In Washington, look to Richland for sunny days, delicious wine, public parks and easy access to healthcare thanks to its proximity to several large hospital systems. Washington has no state income tax, so retirees can hold onto more of their money. Water activities are popular thanks to a location at the confluence of the Columbia and Yakima Rivers. Located in Washington Wine Country, wine tasting is popular, and there are plenty of choices. More than 200 wineries are within one hour of the Tri-Cities region, which includes Richland, Kennewick and Pasco.
Portland is among the best places to retire for a variety of reasons, including a lower cost of living and relatively affordable housing. Portland also wins over retirees with its small-town feel paired with amenities more commonly found in big cities, like good-quality healthcare and a thriving culinary scene. Retirees love that Portland has its own Arts District, which hosts First Friday Art Walk events at galleries, studios and arts venues across town. In 2018 Portland was named Restaurant City of the Year by Bon Appetit. That means you’ll find serious eats here, like Fore Street Restaurant and Duckfat.
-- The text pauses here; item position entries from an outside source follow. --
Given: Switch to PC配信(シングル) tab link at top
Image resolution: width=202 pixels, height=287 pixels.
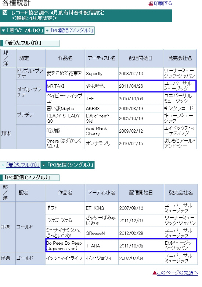Looking at the screenshot, I should pyautogui.click(x=72, y=30).
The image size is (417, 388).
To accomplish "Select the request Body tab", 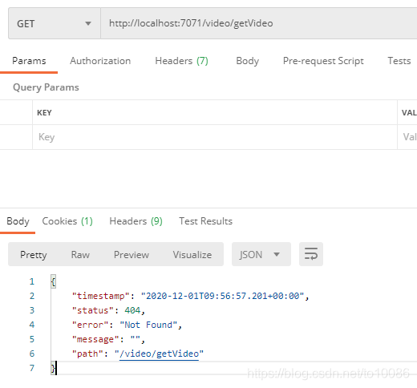I will (247, 61).
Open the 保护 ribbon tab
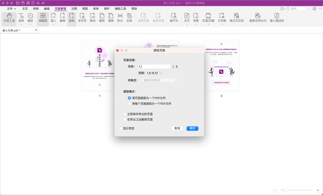 107,8
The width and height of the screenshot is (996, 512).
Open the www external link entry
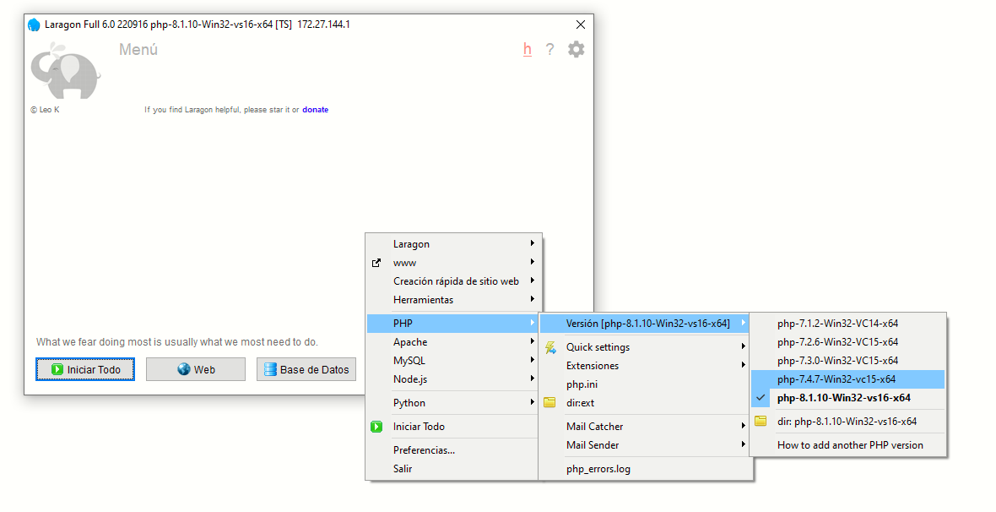[404, 263]
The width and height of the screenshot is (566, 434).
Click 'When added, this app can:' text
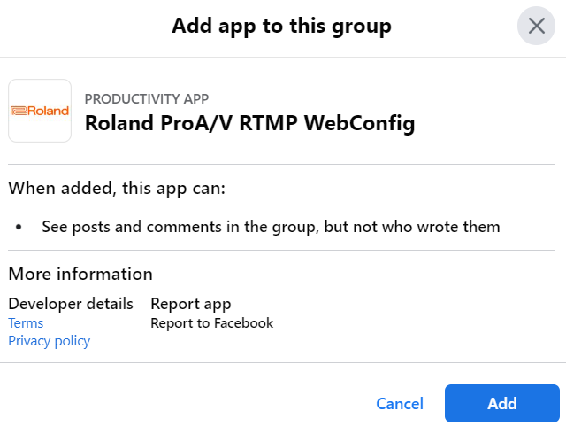(117, 189)
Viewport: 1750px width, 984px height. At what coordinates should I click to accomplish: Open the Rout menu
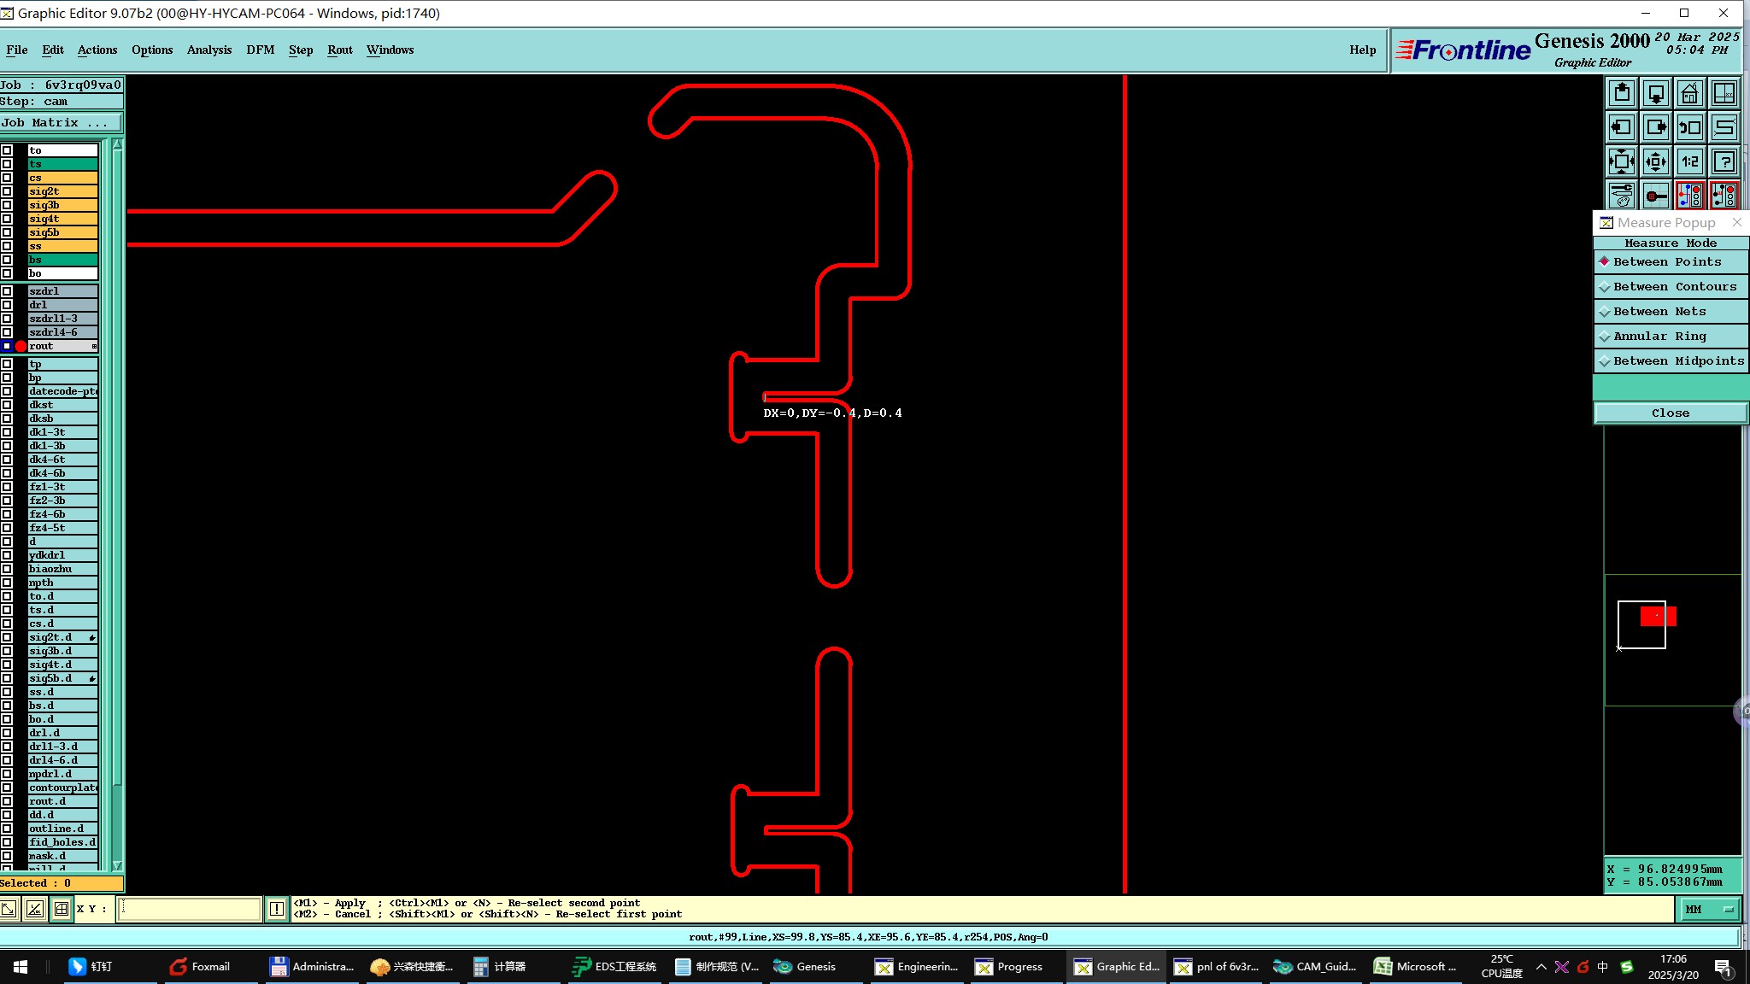339,50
Located in the Berkshires region of western Massachusetts, Pittsfield is a great place to retire thanks to its natural beauty, historic sites and relative affordability, at least for New England. The Upstreet Cultural District wows with live music, theatre performances and community festivals, while in-town dining features eclectic cafes, a vegan diner, burger joints and coffee lounges. Hike the trails at Pittsfield State Forest, then watch a live performance at Colonial Theatre. Hancock Shaker Village lets you step back in time to the 18th century with artifacts, crafts and gardens. In winter, look to Bosquet Mountain for skiing and snowboarding.
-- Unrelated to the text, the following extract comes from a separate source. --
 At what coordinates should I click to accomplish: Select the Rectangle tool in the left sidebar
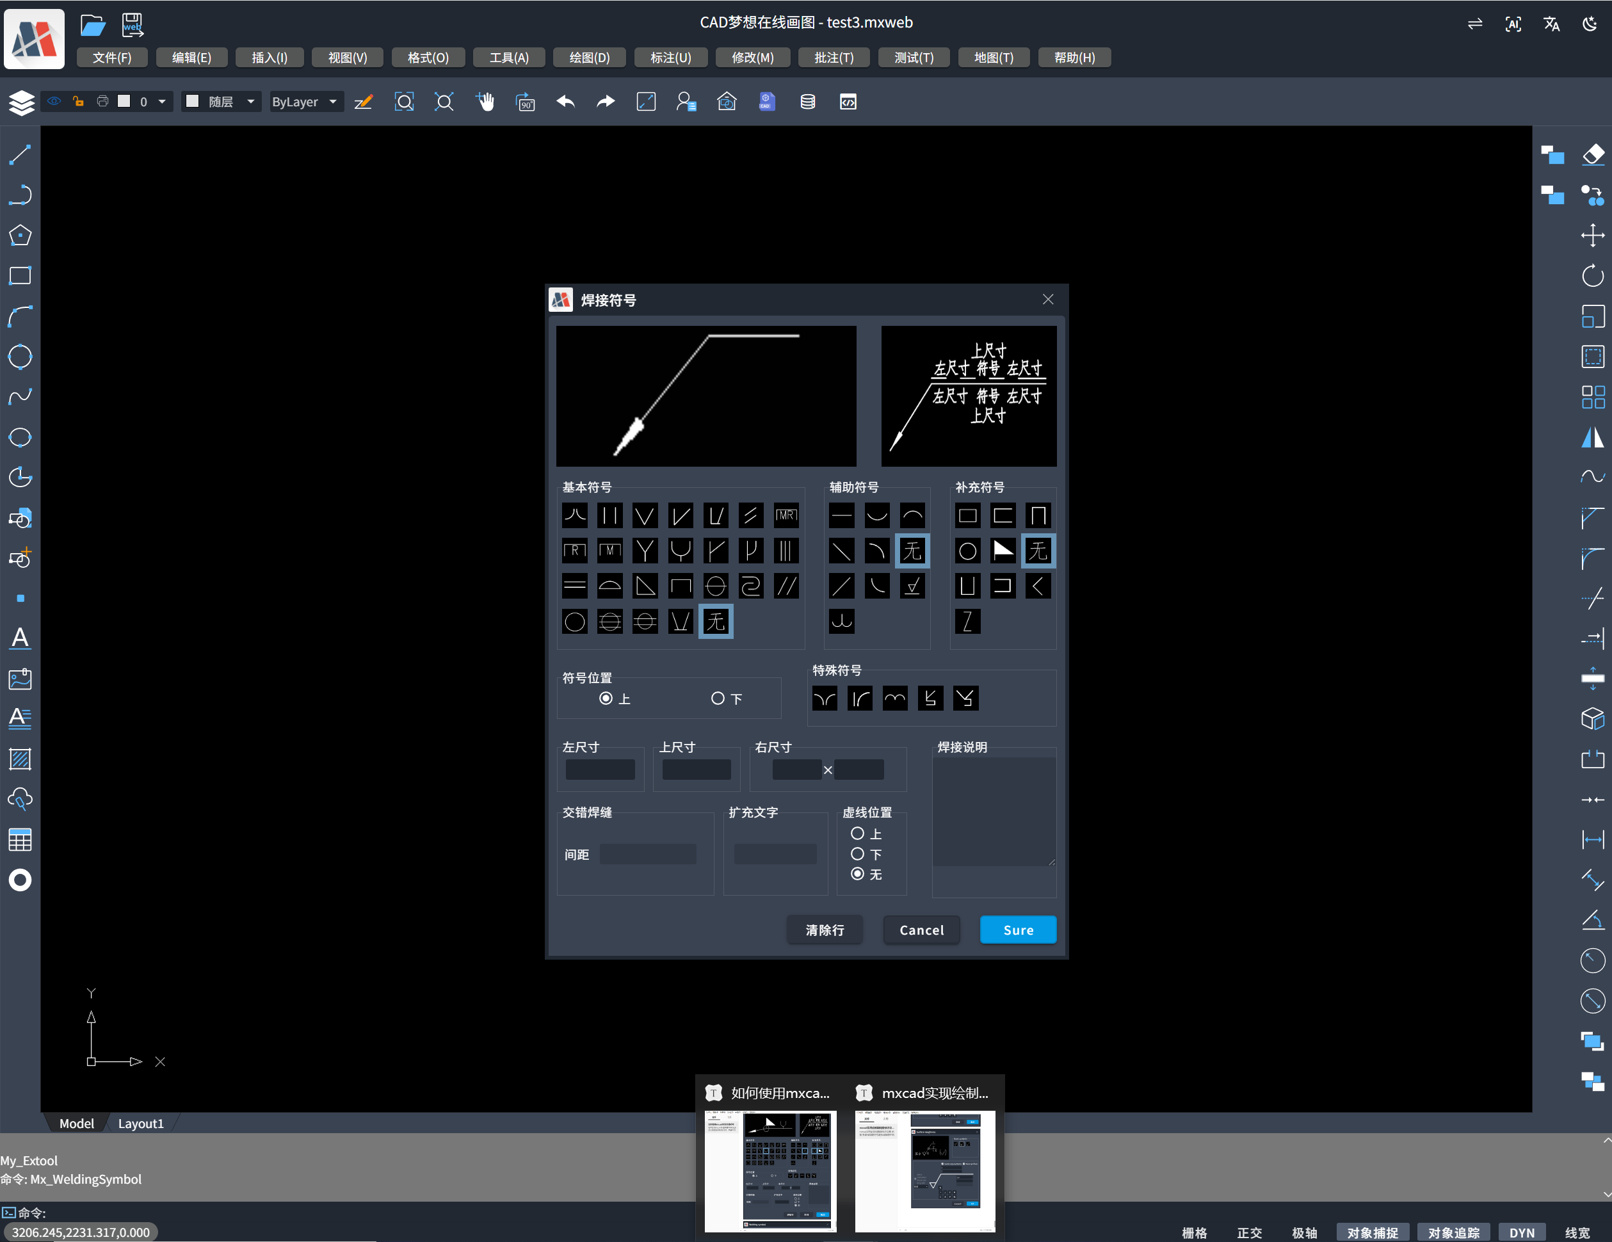20,276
Fayetteville is among the best places to retire thanks to plentiful outdoor recreation opportunities given its location in the Fayetteville. Home to the University of Arkansas, Fayetteville is one more college town that has a lot to offer retirees, including sporting events, cultural museums and theatre performances. As a bonus, residents aged 60 and up can take college classes tuition-free. Downtown, look for tempting restaurants, like Mockingbird Kitchen for contemporary fare and Vetro 1925 for upscale Italian. In winter, the Lights of the Ozarks lights up the historic downtown square.